The Best Soft Carrot Cake Cookies
Ingredients
- ½ cup coconut oil, room temperature
- ¾ cup coconut sugar
- 1 egg, room temperature
- 1 teaspoon vanilla extract
- ½ teaspoon baking soda
- ½ teaspoon salt
- 1 teaspoon cinnamon
- ¼ teaspoon grated nutmeg
- 2¼ cups (9 oz.) blanched almond flour
- ¾ cup grated carrots, squeeze out the extra moisture
- ½ cup pecans, chopped and toasted
For the cream cheese glaze
- 2 oz. cream cheese, room temperature, use dairy-free if needed!
- 2 tablespoons maple syrup
- 1 tablespoon milk of choice, I used almond milk
- ½ teaspoon vanilla extract
Instructions
- Beat together the coconut oil and coconut sugar until smooth. Add the egg and vanilla and mix until smooth.
- Add the almond flour, salt, baking soda, cinnamon, and nutmeg to the wet ingredients. Mix until well incorporated. Fold in the grated carrots and toasted pecans. Cover with plastic wrap and refrigerate for at least an hour (can prepare up to 48 hours ahead of time).
- After refrigerating, preheat the oven to 350ºF. Use a cookie scoop to form cookies and press down slightly. Bake for 14-16 minutes or just beginning to turn golden brown around the edges.
For the cream cheese glaze
- Beat the cream cheese in a stand mixer until softened. Add the maple syrup, milk, and vanilla extract and beat until smooth. Alternatively, combine all ingredients in a small food processor and pulse until smooth.
- Transfer the cream cheese glaze to a small piping or Ziplock bag. Snip of the end of the bag and drizzle over cooled cookies. Serve.



Holy YUM! Combing the great taste of carrot cake in a paleo cookie form is a genius idea! These cookies are the bomb.com!
Cream cheese frosting is one of my favorite parts about carrot cake! Have to try these cookies soon :)
Oh my goodness, I can see why you are all sorts of excited to share these cookies, because I am super excited to shove these into my mouth! I LOVE carrot cake AND cookies, so a combo of the two is all sorts of winning. And that cream cheese glaze?! Gah!! Forget about it! DROOLING! Pinned! Cheers, girlfriend!
Thanks so much for all the sweet words and the pin, Cheyanne!
I’m totally craving one of these carrot cake cookies for breakfast! They look delicious.
YEEEESSSS!!!! I love carrot cake and am making these ASAP! Healthy carrot cake cookies that I can eat for breakfast every day?? Sign me up now! lol! Seriously, I am going to eat these for breakfast and I’m also adding extra pecans to mine. All the pecans for me :)

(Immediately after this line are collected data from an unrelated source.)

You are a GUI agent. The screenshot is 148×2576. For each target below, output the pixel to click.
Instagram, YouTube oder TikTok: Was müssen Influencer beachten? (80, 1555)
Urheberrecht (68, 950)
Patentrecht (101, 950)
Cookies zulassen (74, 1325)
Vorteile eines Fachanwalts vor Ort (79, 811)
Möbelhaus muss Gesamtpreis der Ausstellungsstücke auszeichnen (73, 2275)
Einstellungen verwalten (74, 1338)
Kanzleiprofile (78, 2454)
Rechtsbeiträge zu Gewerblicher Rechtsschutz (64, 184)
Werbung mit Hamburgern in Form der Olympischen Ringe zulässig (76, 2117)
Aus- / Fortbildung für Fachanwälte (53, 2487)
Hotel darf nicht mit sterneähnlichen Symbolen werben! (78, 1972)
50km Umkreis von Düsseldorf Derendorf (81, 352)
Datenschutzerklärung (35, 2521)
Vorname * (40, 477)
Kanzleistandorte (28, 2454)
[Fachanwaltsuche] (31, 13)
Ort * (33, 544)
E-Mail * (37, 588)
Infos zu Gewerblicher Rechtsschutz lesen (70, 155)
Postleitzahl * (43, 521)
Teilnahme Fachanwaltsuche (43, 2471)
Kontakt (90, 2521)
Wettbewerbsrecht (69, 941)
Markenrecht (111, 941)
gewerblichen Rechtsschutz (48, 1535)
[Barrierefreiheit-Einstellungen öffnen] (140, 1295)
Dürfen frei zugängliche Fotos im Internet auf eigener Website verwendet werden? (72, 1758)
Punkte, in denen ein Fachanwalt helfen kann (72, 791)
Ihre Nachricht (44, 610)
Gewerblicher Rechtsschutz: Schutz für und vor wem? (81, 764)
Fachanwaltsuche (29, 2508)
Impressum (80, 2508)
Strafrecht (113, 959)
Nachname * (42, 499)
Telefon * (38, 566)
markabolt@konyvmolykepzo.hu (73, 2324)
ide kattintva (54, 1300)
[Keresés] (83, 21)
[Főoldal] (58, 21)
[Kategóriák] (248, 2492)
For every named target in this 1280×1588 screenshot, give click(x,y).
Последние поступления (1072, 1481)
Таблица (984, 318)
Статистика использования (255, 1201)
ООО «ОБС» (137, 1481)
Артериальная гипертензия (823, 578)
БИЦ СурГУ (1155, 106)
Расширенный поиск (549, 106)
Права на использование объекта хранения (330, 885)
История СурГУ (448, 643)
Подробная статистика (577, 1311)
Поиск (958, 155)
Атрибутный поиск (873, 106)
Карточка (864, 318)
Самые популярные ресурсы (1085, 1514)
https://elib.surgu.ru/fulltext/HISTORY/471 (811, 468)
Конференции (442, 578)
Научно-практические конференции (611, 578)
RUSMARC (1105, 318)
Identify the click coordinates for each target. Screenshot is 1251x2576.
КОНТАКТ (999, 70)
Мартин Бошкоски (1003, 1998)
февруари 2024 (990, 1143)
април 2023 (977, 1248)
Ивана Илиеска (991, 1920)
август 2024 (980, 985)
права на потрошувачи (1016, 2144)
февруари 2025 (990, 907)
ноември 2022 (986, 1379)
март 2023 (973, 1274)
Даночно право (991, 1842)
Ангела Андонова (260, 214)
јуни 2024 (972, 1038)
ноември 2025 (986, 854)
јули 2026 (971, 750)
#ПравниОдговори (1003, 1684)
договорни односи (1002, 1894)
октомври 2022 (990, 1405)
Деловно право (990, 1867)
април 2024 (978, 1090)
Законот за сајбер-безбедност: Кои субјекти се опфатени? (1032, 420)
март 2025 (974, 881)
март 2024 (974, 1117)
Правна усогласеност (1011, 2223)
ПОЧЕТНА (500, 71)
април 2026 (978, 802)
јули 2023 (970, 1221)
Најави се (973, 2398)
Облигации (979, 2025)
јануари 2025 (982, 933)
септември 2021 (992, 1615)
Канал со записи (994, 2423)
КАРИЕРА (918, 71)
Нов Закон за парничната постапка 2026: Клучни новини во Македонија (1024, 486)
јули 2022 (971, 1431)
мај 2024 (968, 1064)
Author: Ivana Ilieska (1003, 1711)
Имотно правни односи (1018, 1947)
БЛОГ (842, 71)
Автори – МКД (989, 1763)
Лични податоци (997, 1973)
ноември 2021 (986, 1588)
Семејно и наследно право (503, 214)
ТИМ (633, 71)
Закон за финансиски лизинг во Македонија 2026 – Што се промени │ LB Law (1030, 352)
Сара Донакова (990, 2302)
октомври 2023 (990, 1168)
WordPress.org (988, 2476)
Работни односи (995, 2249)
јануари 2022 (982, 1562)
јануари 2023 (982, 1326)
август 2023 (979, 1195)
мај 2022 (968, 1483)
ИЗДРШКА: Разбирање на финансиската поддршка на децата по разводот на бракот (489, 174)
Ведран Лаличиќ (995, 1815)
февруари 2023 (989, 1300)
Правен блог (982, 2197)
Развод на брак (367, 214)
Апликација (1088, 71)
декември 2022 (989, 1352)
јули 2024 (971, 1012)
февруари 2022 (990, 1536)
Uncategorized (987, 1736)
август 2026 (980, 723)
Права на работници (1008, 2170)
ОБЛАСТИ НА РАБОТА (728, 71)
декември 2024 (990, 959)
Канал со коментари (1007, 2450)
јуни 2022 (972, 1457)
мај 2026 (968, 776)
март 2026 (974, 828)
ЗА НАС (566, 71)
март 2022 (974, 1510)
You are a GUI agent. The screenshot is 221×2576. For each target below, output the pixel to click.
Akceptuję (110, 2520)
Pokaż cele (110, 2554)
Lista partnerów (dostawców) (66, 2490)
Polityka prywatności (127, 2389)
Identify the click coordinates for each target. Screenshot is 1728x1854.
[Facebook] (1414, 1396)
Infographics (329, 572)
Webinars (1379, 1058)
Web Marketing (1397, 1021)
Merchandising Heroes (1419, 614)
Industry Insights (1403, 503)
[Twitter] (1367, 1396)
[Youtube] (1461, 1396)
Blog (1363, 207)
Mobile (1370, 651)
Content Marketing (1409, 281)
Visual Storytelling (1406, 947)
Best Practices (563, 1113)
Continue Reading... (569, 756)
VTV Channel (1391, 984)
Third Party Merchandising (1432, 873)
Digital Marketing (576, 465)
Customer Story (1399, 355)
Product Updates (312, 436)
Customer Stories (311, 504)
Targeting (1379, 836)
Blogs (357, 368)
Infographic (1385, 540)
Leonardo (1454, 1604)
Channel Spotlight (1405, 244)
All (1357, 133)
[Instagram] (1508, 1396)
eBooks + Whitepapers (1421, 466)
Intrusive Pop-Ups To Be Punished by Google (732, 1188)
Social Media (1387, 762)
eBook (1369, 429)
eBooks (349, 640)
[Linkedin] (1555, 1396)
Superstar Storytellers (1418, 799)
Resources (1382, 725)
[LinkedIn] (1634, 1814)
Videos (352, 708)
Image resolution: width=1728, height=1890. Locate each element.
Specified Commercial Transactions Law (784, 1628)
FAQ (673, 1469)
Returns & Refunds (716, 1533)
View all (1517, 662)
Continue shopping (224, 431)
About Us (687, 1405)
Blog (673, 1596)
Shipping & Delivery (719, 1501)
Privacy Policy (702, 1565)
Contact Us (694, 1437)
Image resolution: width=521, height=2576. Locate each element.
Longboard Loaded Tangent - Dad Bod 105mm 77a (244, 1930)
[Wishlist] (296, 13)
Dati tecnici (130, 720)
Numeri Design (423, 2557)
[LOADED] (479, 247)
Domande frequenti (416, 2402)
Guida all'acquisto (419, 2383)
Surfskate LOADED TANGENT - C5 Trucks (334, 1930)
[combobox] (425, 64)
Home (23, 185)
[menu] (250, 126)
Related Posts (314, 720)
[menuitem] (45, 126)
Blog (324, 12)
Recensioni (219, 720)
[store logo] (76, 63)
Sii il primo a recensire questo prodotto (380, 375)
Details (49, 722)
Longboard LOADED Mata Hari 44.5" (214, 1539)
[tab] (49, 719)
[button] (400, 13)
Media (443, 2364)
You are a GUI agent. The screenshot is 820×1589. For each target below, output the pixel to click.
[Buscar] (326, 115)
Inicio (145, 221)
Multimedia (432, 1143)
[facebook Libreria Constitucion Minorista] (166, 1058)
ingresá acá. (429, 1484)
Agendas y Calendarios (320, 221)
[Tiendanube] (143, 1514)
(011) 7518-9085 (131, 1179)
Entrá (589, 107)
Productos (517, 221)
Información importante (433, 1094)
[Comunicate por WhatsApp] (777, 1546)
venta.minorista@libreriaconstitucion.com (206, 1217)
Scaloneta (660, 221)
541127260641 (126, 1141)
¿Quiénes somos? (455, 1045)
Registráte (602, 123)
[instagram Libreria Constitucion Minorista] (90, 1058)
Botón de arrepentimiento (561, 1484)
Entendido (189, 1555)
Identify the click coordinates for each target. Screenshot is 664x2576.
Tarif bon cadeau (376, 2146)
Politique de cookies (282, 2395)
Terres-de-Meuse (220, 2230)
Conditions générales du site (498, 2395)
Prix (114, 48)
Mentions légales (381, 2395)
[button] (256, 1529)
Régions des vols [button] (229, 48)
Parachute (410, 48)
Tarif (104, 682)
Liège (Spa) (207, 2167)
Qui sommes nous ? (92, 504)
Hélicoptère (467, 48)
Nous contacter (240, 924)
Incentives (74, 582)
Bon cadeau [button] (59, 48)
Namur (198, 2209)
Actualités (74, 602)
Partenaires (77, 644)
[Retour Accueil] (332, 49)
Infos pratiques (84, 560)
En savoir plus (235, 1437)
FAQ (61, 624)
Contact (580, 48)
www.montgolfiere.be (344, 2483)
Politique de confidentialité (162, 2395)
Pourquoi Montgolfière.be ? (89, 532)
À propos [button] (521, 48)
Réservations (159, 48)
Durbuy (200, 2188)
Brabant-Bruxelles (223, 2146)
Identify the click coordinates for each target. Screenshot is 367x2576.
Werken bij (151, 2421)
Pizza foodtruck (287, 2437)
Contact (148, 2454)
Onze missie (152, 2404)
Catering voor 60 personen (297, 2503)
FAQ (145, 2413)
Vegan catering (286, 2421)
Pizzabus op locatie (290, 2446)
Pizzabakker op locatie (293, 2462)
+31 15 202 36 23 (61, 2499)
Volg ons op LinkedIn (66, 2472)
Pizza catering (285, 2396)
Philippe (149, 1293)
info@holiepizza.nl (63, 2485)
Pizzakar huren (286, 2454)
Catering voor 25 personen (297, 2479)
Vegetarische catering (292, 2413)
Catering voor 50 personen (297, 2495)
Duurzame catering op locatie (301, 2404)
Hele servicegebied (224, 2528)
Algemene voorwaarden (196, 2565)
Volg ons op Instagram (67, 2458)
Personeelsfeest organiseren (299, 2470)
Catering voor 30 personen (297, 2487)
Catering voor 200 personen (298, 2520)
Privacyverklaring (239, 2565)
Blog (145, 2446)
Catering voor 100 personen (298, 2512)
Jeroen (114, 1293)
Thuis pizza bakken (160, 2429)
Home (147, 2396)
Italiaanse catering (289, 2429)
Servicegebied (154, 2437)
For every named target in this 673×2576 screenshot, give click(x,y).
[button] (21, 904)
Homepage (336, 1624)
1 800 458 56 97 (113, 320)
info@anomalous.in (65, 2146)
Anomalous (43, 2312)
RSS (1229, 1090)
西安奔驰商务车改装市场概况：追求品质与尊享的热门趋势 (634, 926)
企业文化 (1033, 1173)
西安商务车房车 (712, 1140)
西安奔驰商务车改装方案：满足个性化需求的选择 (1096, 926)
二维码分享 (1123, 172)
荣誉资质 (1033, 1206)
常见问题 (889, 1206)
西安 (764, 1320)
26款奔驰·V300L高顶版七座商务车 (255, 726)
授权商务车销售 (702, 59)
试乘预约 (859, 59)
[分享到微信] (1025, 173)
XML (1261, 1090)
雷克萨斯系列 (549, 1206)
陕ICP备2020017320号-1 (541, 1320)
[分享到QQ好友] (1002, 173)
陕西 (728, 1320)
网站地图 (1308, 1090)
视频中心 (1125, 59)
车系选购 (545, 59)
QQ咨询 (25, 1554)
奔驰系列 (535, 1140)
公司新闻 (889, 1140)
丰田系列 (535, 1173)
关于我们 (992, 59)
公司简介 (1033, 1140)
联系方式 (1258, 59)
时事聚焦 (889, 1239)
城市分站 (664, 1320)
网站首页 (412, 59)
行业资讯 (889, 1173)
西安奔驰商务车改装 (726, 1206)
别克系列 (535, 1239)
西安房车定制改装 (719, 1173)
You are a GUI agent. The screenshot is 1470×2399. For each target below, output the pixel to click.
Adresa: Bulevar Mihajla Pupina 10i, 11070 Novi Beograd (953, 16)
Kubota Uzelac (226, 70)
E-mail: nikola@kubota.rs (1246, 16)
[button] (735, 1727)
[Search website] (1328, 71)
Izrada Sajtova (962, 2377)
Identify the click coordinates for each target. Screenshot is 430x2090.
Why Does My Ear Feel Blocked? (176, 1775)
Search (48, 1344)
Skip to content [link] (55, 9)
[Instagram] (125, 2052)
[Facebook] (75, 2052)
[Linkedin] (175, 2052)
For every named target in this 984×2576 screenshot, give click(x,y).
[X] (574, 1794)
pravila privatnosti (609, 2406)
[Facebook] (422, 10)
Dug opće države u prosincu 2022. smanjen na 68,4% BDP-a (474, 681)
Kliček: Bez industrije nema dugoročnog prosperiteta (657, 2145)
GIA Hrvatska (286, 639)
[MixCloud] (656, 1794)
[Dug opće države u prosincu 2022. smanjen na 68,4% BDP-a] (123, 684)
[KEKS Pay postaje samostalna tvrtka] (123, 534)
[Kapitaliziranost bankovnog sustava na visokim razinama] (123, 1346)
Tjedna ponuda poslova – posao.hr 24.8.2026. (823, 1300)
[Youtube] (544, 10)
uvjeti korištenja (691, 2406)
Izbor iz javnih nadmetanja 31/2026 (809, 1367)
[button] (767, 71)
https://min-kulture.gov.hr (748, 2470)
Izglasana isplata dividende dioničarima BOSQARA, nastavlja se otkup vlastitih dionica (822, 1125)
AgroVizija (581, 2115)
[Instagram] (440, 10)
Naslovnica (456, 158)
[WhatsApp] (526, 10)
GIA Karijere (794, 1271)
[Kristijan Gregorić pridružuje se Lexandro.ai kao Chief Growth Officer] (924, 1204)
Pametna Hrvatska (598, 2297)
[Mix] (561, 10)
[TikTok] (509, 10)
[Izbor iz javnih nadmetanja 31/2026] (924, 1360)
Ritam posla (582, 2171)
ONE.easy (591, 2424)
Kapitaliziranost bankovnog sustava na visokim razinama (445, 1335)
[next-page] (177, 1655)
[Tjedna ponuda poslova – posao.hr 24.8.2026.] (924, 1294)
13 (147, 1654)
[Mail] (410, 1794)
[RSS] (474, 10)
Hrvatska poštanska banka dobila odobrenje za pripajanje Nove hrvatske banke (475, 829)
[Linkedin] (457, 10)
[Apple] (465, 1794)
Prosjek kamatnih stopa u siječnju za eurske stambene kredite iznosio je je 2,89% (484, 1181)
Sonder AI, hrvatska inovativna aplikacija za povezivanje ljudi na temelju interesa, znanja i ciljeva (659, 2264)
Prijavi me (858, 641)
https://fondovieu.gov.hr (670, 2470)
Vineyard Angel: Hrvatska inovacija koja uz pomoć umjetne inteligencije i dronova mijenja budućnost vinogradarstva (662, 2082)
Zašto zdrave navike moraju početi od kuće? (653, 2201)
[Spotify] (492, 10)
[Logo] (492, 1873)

Hehe “don’t have to grate anymore carrots.” OMGeee, I feel your pain!! I’m still laughing… can you hear me?!? These look so dang good… I’ve been thinking about them since seeing them on IG.. and craving them! That icing just takes these to the next level Love the coconut oil too.. always a favorite around here! Oh, and speaking quick clean up, have you tried silpat? They’re so versatile, reusable and with a quick wipe-down, clean up is a snap! Rob appreciates a quick clean-up… he’s my dishwasher! Of course it’s easier to con him with a cookie like this! Thank you for this Rachel!
These cookies are absolutely gorgeous, Rachel! I have a gluten free friend who I recently directed to your site because I never share gf recipes but I know that you do often, she definitely won’t be disappointed if she sees these! And that cream cheese glaze would be a must have for me, I love that you used maple syrup in it! :)
Thanks so much, Sam!! I so appreciate it <3
These cookies look SO puffy and SO moist! I love it Rachel! Alas, I was researching carrot cake several weeks ago and read reviews that when you use a food processor to grate the carrots, they are too big and don’t melt into your cake (or cookie, I assume) as well. So hand grating might be the way to go. Buuut who knows I never tried processing mine maybe I wasted time for nothing! 3/4 cup isn’t too bad though!
You did a great job with these cookies. They look so inviting! Love the idea of carrot cake in cookie form. Easy to eat and all that flavor packed into these beautiful bites!
What a great idea! Nothing beats carrot cake in spring :) I love that this recipe is grain free and refined sugar free, thanks for a great recipe!